[EXERCISE AIM]:
Nothing in the entries should change; repeat them exactly.

======== DATA FOR PROCESSING

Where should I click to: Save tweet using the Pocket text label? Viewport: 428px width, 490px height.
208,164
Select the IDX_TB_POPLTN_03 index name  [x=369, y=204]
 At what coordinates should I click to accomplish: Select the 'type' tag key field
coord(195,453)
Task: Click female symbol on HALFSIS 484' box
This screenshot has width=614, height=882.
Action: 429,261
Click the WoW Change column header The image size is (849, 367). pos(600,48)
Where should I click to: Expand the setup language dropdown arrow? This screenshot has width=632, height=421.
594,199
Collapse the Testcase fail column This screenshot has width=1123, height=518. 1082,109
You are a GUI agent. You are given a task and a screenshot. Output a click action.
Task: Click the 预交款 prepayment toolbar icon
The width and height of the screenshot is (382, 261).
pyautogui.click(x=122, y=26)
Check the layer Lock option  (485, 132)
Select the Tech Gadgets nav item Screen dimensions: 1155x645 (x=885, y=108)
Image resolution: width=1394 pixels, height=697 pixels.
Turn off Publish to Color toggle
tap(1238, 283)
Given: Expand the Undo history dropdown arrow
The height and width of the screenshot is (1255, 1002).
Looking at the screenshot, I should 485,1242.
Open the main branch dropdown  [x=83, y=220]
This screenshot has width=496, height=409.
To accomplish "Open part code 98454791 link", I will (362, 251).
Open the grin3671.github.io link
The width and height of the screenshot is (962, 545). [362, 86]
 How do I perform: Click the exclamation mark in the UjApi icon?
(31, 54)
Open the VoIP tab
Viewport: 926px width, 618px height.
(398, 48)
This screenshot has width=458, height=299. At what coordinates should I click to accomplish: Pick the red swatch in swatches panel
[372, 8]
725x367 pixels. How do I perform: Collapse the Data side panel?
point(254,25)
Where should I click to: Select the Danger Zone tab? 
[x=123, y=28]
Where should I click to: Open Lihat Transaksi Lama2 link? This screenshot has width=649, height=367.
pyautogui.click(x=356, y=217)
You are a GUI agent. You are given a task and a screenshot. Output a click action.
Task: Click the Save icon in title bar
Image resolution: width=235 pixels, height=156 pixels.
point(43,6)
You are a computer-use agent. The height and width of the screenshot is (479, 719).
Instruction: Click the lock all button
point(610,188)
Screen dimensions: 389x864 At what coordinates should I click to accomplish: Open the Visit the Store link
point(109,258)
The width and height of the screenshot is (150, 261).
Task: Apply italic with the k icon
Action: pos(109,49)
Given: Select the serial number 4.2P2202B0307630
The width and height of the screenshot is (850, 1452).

================

[ANSWER BOX]:
Where should I click to: Save tweet using the Pocket text label? Viewport: 428px width, 490px height.
208,164
Select the IDX_TB_POPLTN_03 index name  [x=369, y=204]
 At what coordinates should I click to accomplish: Select the 'type' tag key field
coord(195,453)
Task: Click female symbol on HALFSIS 484' box
This screenshot has width=614, height=882.
Action: 429,261
Click the WoW Change column header The image size is (849, 367). pos(600,48)
Where should I click to: Expand the setup language dropdown arrow? This screenshot has width=632, height=421.
594,199
Collapse the Testcase fail column This screenshot has width=1123, height=518. 1082,109
You are a GUI agent. You are given a task and a screenshot. Output a click action.
Task: Click the 预交款 prepayment toolbar icon
The width and height of the screenshot is (382, 261).
pyautogui.click(x=122, y=26)
Check the layer Lock option  (485, 132)
Select the Tech Gadgets nav item Screen dimensions: 1155x645 (x=885, y=108)
Image resolution: width=1394 pixels, height=697 pixels.
Turn off Publish to Color toggle
tap(1238, 283)
Given: Expand the Undo history dropdown arrow
The height and width of the screenshot is (1255, 1002).
Looking at the screenshot, I should 485,1242.
Open the main branch dropdown  [x=83, y=220]
This screenshot has width=496, height=409.
To accomplish "Open part code 98454791 link", I will (362, 251).
Open the grin3671.github.io link
The width and height of the screenshot is (962, 545). [362, 86]
 How do I perform: Click the exclamation mark in the UjApi icon?
(31, 54)
Open the VoIP tab
Viewport: 926px width, 618px height.
(398, 48)
This screenshot has width=458, height=299. At what coordinates should I click to accomplish: Pick the red swatch in swatches panel
[372, 8]
725x367 pixels. How do I perform: Collapse the Data side panel?
point(254,25)
Where should I click to: Select the Danger Zone tab? 
[x=123, y=28]
Where should I click to: Open Lihat Transaksi Lama2 link? This screenshot has width=649, height=367.
pyautogui.click(x=356, y=217)
You are a GUI agent. You are given a task and a screenshot. Output a click action.
Task: Click the Save icon in title bar
Image resolution: width=235 pixels, height=156 pixels.
point(43,6)
You are a computer-use agent. The height and width of the screenshot is (479, 719).
Instruction: Click the lock all button
point(610,188)
Screen dimensions: 389x864 At what coordinates should I click to accomplish: Open the Visit the Store link
point(109,258)
The width and height of the screenshot is (150, 261).
Task: Apply italic with the k icon
Action: pos(109,49)
Given: Select the serial number 4.2P2202B0307630
The width and height of the screenshot is (850, 1452).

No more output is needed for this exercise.